**Provided text**
The Money Overview

Interest on a home-equity loan is tax-deductible only if you use the money to buy, build, or improve that home

Homeowners who tapped a home-equity loan or line of credit to pay off credit cards, fund a vacation, or cover tuition bills lost the right to deduct that interest after the 2017 tax law change took effect. The IRS now permits the deduction only when borrowed funds go toward buying, building, or substantially improving the residence that secures the debt. That single condition, spelled out in federal statute and restated across multiple IRS publications for the 2025 filing year, determines whether thousands of dollars in annual interest payments reduce a filer’s taxable income or simply vanish as a nondeductible personal expense.

Why the Use-of-Proceeds Test Changed Everything After 2017

Before 2018, a homeowner could deduct interest on up to $100,000 of home-equity debt no matter how the money was spent. The Tax Cuts and Jobs Act eliminated that blanket treatment. Under 26 U.S.C. Section 163, personal interest is generally disallowed, and the surviving exception for “qualified residence interest” now covers only acquisition indebtedness, meaning debt used to acquire, construct, or substantially improve the qualifying home.

The IRS reinforced this distinction in a consumer-facing FAQ that compares the old and new rules in straightforward terms. After 2017, home-equity loan or HELOC interest qualifies for the deduction only if the proceeds are used to buy, build, or substantially improve the residence. That shift means the label on the loan product is irrelevant. A traditional mortgage used for debt consolidation fails the test, while a HELOC used to replace a roof passes it.

The practical consequence falls on the borrower at filing time. The 2025 instructions for Schedule A filers direct taxpayers to deduct home mortgage interest only to the extent that loan proceeds were used to buy, build, or substantially improve the securing home. When proceeds serve mixed purposes, part renovation and part personal spending, the filer must allocate interest between deductible and nondeductible portions. Ignoring that allocation risks losing the entire deduction if the IRS questions the return, especially if the taxpayer cannot show how the borrowed money was used.

How IRS Publications and Regulations Trace the Money

Three separate IRS publications now restate the same rule for different audiences. Publication 936, the agency’s detailed guide to home mortgage interest, is the primary reference for the 2025 tax year. It explains how to treat mixed-use proceeds, how to distinguish acquisition debt from other borrowing, and where to report the deduction on Schedule A. Publication 530, which focuses on homeowners more broadly, includes a caution that interest is deductible only to the extent proceeds were used for qualifying home improvements, and it points readers directly to Publication 936 for the line-by-line calculations.

Behind those consumer guides sits the regulatory framework in 26 C.F.R. Section 1.163-10T, which describes the interest-tracing and allocation mechanics that apply when loan proceeds fund different purposes. These temporary regulations instruct taxpayers and examiners to follow the money from the moment it is borrowed, assigning each dollar to a specific use such as home acquisition, home improvement, investment, or personal spending. If a single loan pays for both a kitchen remodel and a car purchase, the regulations require the interest to be split proportionally between deductible home-mortgage interest and nondeductible personal interest.

**Your goal**
Continue the article on deducting home-equity loan interest from the point where it stops.

**Information**
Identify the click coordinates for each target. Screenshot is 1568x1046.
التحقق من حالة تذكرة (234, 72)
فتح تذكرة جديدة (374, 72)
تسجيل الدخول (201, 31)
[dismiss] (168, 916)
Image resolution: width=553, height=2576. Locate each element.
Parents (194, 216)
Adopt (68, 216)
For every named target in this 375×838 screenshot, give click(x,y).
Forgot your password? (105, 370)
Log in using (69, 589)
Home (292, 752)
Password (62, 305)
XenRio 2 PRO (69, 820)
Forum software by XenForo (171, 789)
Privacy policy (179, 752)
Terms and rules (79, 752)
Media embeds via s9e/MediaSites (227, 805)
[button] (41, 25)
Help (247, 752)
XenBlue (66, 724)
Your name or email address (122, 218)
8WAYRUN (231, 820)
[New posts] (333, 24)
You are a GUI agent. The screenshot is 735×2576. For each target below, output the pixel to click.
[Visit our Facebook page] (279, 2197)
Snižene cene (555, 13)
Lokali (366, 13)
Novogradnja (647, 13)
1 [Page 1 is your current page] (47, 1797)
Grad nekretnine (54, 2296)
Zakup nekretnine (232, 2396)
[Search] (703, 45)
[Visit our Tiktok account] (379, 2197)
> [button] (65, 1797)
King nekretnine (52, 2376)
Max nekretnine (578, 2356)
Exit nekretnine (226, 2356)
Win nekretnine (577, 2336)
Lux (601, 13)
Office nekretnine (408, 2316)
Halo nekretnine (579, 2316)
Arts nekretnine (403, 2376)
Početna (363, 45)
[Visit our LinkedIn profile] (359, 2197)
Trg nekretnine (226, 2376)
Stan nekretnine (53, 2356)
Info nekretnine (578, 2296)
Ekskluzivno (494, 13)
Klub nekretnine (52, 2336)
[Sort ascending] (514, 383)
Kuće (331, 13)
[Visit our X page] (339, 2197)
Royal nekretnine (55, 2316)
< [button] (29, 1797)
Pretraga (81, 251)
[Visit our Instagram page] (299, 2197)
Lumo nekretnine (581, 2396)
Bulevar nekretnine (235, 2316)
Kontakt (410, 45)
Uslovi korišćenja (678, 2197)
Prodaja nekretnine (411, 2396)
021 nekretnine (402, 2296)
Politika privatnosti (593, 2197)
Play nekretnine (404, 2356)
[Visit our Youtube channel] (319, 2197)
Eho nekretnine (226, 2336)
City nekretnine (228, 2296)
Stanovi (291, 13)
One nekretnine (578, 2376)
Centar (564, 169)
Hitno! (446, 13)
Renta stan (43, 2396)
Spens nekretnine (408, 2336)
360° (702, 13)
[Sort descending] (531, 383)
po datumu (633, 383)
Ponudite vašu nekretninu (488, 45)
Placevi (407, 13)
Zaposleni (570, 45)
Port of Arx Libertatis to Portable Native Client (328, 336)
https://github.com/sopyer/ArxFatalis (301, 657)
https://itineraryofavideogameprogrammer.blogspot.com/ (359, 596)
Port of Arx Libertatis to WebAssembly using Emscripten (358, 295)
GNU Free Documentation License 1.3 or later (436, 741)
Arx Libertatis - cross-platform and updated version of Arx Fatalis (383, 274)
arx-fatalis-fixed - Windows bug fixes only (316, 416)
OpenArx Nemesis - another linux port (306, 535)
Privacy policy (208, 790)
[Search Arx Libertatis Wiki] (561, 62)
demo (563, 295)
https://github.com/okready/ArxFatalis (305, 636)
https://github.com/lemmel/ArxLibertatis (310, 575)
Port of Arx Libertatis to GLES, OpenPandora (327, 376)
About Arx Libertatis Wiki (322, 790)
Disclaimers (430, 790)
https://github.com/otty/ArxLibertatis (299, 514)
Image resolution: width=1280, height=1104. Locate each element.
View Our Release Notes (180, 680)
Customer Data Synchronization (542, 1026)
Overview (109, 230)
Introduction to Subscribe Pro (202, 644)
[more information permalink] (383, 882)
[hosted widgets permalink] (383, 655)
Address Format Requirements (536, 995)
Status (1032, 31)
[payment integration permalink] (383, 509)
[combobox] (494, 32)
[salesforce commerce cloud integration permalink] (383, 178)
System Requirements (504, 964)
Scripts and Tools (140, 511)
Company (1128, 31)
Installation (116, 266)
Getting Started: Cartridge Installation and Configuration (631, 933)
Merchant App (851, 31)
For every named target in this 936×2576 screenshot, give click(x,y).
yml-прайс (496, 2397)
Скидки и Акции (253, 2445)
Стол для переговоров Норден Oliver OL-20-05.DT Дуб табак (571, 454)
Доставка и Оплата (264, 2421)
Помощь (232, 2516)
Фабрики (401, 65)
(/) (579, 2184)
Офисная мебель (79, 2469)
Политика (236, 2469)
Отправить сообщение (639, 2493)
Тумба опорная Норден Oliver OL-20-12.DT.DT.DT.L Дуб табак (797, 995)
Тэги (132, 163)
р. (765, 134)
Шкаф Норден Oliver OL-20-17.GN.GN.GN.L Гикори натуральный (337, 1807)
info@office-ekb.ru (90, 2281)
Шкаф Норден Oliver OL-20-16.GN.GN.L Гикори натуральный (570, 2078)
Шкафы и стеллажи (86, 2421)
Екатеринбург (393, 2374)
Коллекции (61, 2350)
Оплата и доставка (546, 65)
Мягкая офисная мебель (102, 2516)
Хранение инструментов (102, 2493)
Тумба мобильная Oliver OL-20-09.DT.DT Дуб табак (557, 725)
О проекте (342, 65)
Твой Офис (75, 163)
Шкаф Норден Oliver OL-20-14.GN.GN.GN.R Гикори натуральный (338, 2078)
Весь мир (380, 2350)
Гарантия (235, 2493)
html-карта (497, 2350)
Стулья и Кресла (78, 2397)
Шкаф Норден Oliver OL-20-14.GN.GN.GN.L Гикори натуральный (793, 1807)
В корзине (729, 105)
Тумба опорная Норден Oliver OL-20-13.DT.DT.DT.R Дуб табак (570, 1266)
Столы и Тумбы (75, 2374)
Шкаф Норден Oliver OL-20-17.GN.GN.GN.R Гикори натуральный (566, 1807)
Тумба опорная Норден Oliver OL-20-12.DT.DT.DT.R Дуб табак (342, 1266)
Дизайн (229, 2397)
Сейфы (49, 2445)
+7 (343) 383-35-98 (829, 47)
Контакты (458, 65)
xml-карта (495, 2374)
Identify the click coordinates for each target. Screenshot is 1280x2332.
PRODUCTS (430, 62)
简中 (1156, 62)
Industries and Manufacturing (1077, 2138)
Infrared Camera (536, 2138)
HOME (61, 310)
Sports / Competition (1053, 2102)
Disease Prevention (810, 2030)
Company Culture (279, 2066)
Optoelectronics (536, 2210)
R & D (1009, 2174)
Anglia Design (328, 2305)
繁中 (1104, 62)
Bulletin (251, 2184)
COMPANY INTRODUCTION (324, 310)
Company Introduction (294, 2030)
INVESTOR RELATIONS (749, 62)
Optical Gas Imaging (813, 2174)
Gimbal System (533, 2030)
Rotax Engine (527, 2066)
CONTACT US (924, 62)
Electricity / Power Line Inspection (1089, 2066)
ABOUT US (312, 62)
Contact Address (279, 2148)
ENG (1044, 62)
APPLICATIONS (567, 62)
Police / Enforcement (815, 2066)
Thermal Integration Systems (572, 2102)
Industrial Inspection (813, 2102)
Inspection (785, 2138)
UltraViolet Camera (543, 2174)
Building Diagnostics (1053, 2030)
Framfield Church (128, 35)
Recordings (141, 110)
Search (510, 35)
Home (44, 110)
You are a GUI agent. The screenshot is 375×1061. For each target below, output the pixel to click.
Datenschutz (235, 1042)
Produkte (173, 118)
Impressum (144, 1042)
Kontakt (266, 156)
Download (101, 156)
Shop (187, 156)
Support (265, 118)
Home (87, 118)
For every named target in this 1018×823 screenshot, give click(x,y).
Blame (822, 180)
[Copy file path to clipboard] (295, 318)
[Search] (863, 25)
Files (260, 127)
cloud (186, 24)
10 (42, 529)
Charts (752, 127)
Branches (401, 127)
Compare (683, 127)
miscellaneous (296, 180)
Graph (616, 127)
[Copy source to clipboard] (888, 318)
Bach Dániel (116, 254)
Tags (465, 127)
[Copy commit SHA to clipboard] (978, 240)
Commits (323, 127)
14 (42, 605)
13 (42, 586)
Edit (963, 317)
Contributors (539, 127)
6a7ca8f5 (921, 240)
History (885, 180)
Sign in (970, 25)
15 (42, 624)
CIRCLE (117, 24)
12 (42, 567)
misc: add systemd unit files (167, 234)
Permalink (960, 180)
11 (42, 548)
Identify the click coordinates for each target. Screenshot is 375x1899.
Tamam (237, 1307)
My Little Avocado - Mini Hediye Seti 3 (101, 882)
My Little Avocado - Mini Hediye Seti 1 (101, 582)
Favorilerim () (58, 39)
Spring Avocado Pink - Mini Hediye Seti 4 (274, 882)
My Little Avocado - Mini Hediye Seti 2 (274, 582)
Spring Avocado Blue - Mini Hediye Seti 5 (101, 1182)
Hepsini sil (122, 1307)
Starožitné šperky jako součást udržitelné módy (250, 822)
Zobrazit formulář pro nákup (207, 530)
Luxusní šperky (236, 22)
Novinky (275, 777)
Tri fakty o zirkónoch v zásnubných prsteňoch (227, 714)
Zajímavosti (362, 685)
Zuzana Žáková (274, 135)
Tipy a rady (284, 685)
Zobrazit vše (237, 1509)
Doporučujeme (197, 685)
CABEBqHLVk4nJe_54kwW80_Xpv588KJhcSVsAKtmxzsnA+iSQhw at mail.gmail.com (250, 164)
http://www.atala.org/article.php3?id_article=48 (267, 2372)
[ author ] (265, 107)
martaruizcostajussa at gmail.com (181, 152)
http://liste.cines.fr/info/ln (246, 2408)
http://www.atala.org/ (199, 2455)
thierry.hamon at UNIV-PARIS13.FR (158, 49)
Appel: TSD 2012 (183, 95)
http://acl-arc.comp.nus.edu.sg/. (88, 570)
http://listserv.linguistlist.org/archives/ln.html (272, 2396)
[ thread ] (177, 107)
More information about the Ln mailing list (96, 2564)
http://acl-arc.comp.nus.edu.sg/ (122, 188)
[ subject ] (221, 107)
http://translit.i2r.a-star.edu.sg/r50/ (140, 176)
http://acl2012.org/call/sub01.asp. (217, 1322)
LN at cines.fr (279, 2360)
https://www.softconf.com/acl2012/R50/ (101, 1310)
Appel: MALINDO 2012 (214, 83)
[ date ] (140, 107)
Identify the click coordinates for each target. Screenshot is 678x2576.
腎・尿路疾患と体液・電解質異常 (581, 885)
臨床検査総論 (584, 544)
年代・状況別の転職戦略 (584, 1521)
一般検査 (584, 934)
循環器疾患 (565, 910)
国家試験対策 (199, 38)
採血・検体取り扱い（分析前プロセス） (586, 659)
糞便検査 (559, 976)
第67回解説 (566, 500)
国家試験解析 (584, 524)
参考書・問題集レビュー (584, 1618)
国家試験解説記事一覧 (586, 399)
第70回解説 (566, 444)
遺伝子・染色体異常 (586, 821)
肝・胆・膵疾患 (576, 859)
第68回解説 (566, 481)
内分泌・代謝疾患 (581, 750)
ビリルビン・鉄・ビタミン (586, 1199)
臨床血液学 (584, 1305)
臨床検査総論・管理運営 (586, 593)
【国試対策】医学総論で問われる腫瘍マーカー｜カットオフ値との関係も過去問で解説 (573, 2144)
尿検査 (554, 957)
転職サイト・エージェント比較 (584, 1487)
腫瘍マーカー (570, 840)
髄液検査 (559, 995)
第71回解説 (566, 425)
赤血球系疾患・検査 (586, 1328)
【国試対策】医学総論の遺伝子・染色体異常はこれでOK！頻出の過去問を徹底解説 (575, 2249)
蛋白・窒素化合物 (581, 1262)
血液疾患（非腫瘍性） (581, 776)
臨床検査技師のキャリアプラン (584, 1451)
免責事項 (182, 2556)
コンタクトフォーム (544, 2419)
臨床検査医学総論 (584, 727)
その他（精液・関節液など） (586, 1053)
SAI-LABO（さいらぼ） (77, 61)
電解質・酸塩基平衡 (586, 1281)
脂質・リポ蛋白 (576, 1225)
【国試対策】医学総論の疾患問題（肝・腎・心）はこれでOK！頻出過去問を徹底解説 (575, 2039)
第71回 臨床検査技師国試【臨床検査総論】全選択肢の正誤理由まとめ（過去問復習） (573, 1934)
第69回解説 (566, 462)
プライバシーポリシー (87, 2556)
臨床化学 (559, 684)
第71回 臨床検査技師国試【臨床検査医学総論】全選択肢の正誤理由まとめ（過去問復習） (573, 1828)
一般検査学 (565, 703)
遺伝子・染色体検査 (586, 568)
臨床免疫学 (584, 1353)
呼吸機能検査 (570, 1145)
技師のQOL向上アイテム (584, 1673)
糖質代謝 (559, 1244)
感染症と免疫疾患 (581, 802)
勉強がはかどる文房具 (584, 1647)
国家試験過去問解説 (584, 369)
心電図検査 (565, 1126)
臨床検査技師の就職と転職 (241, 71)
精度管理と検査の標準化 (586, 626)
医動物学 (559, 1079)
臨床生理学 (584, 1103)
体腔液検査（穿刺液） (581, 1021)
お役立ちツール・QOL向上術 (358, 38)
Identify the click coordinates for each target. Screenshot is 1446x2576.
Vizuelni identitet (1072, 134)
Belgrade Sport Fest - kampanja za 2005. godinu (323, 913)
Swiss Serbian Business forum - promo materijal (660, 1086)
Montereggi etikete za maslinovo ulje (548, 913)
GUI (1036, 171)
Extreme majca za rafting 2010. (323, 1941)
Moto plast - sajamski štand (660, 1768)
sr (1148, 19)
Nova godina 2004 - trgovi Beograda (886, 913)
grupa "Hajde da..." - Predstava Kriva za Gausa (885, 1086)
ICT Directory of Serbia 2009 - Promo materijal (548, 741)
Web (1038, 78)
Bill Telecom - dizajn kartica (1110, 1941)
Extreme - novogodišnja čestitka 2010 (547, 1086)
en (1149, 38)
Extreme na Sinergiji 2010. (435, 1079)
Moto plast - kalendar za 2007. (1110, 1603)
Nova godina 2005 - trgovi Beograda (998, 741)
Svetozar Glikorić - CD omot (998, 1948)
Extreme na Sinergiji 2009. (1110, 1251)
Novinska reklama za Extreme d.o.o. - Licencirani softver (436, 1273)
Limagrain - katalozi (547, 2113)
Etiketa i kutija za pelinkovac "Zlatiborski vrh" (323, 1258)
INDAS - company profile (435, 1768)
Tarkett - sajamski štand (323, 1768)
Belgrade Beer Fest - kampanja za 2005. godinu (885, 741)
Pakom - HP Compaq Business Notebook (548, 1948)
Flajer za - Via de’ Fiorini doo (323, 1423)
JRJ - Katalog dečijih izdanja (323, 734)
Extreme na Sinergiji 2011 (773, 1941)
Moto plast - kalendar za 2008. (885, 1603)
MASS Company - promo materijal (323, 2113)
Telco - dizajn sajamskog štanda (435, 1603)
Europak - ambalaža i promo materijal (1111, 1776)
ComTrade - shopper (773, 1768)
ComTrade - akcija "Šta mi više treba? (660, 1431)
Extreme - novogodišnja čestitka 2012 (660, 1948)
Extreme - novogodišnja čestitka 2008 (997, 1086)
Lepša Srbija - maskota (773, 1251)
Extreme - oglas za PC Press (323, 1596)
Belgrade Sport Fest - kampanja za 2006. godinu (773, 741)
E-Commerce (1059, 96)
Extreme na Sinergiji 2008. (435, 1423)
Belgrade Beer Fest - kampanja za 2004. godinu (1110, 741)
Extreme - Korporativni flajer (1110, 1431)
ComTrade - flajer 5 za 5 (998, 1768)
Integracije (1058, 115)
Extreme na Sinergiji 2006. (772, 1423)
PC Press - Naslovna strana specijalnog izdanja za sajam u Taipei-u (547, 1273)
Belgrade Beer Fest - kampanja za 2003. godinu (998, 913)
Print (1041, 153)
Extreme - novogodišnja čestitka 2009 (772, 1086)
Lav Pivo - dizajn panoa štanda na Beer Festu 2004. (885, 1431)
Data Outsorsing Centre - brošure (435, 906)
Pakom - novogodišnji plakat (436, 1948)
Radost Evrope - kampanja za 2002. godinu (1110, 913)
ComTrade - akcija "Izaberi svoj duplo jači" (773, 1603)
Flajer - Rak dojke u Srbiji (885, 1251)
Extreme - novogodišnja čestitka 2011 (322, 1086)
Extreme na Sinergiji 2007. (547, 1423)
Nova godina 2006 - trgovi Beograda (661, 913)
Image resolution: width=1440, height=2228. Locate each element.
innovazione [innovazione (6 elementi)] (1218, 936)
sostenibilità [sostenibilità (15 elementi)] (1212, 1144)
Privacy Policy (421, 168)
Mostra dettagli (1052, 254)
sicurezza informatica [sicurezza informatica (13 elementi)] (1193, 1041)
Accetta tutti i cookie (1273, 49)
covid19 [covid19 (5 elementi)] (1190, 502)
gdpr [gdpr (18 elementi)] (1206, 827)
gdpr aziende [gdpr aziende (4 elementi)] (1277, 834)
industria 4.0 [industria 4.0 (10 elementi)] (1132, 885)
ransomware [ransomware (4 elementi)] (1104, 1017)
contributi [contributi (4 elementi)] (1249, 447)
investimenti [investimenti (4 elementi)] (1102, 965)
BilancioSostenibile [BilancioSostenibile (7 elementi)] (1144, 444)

**Result below**
The Internal Revenue Manual, used by IRS personnel during examinations, mirrors this tracing approach. When an auditor reviews a return that claims a large mortgage interest deduction, the manual directs them to verify how the underlying loan proceeds were actually spent. Bank statements, closing documents, contractor invoices, and settlement sheets all become evidence in determining whether the use-of-proceeds test is satisfied. If the taxpayer cannot substantiate that borrowed funds went into the home that secures the loan, the examiner may reclassify part or all of the claimed deduction as personal interest and assess additional tax, penalties, and interest.

Recordkeeping and Planning Implications for Homeowners

The modern rules effectively turn every refinancing, cash-out transaction, and HELOC draw into a recordkeeping exercise. To protect the deduction, homeowners must be able to connect borrowed dollars to specific qualifying projects-such as additions, structural repairs, or major system upgrades-and distinguish those from nonqualifying uses. Maintaining a simple ledger that tracks each draw, date, and purpose, along with supporting receipts and contracts, can make the difference between a fully allowed deduction and a costly adjustment years later.

Planning ahead also matters. A homeowner who expects to use equity for both home improvements and personal expenses may want to separate those uses into different loans or distinct draws that are easy to trace. Keeping improvement-related funds in a dedicated account, rather than commingling them with everyday spending, simplifies the allocation exercise when it is time to complete Schedule A. In some cases, borrowers may decide that using home equity for non-housing purposes is less attractive once the loss of the interest deduction is factored into the true after-tax cost.

The bottom line is that the deduction for home-equity interest now depends far less on what the lender calls the loan and far more on what the borrower actually does with the money. By understanding the use-of-proceeds test, following the tracing rules, and keeping clean records, homeowners can still benefit from the mortgage interest deduction when they use their equity to invest back into the home that secures the debt.